Prompt. Range to reproduce from the entries below: the line with "Uncategorized (72, 954)", the line with "Cookies en zo (688, 1634)", and every line in between. Give them exactly and give nothing else.

Provided information.
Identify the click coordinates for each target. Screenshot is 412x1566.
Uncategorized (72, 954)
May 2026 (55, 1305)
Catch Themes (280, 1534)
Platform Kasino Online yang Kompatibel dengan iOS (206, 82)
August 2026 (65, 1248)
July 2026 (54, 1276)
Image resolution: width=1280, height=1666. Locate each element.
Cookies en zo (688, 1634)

...

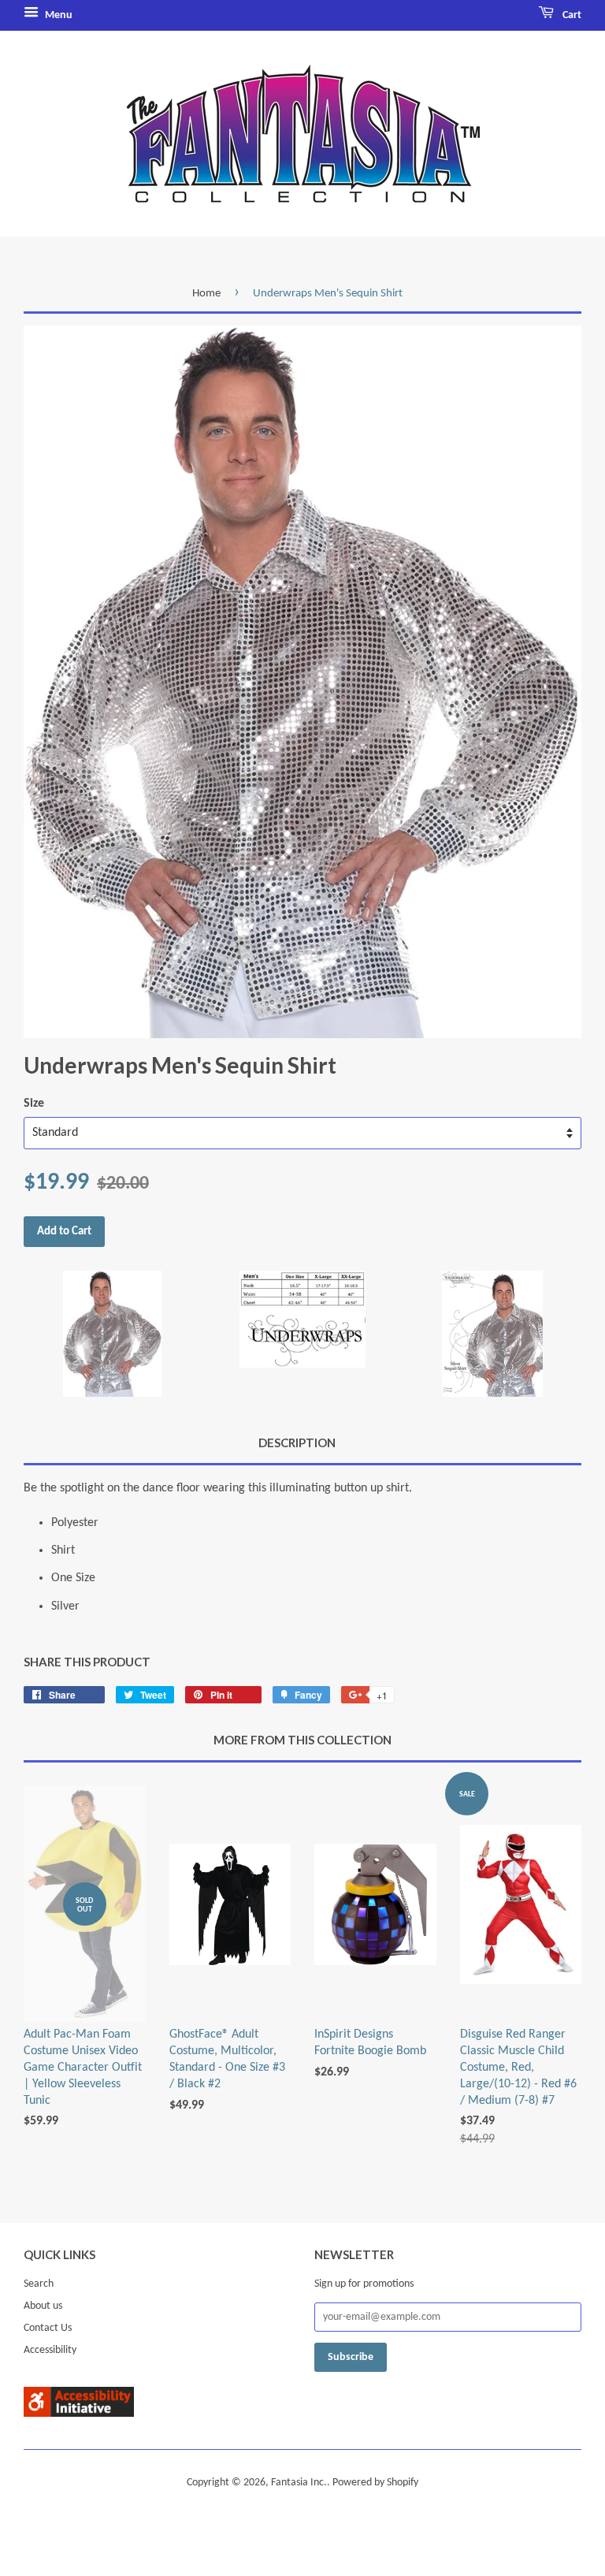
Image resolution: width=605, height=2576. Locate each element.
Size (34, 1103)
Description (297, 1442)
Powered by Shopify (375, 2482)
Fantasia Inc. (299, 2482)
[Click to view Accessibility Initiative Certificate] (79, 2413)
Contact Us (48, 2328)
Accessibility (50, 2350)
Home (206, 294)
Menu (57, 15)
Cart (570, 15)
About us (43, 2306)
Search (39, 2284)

Written answer.
Uncategorized (72, 954)
May 2026 (55, 1305)
Catch Themes (280, 1534)
Platform Kasino Online yang Kompatibel dengan iOS (206, 82)
August 2026 (65, 1248)
July 2026 (54, 1276)
Image resolution: width=1280, height=1666. Locate each element.
Cookies en zo (688, 1634)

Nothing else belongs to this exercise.